Snapchat gamifies the relationships of users by adding emojis such as 💕 for Super BFF, ❤️ for BFF, 💛 for Besties, etc.
Apart from game mechanics, Snapchat also allows users to play games with their friends in the app. It is among the top uses of gamification in social media.
LinkedIn is a social networking platform for business people. Completed profiles, hence, are essential for LinkedIn to serve effectively. To increase the profile completion rate, LinkedIn uses a progress bar. The progress bar also shows the strength of a user profile. LinkedIn guides users with what they need to fill in to complete their profile.
LinkedIn also boosts activity between users by encouraging skill endorsements and reviews. It also provides users with profile statistics such as “Who viewed your profile.” Since free accounts do not have access to the information of everyone who visits their profile, they utilize curiosity to encourage paid subscriptions.
Finally, Starbucks has a mobile app that uses gamification to boost user engagement with a reward system.

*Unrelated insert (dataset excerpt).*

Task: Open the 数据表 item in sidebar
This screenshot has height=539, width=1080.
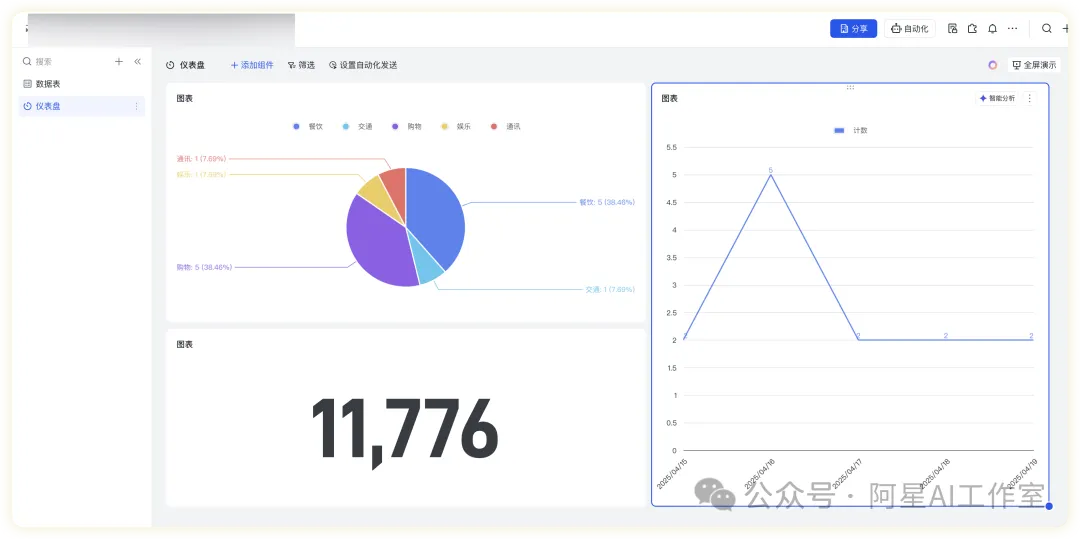Action: (x=48, y=84)
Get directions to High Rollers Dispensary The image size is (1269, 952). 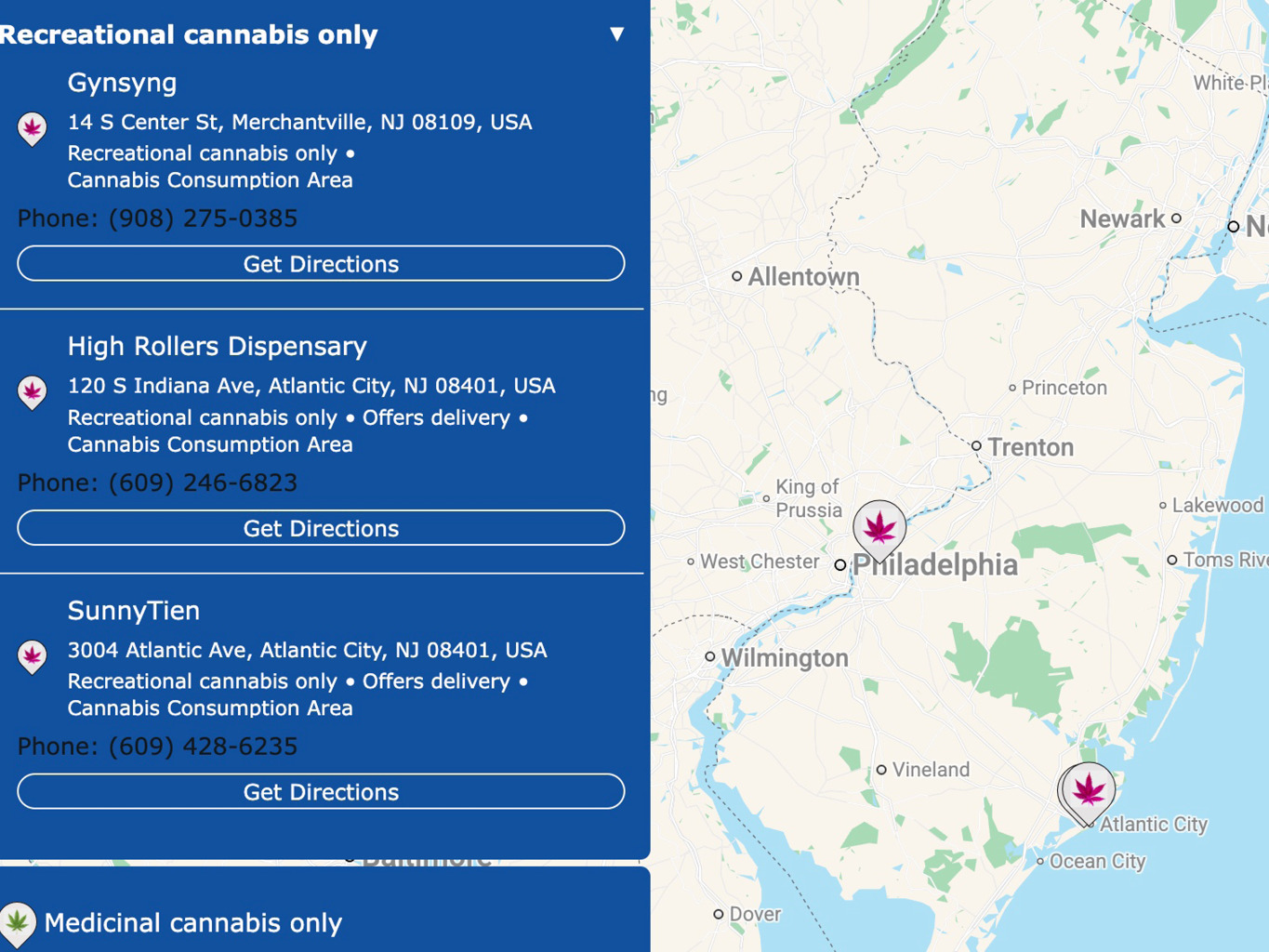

The app allows in-app payment and enables users to earn stars for their spending. In other words, the app rewards them with free drinks or food that they can purchase through these stars.
Gamification ideas have the potential to boost user engagement when executed right. They might work well to collect real-time feedback or to improve user loyalty.
Nevertheless, you need to remember that the UI should respond to your users’ needs and wants. Swarm/Foursquare collected negative comments from users about its gamification and had to redesign the app. Or, if you have a finance app targeting senior people, then gamification might cause your app to seem loose.
User experience and engagement are always about testing and finding the right balance and path for the users’ best interests.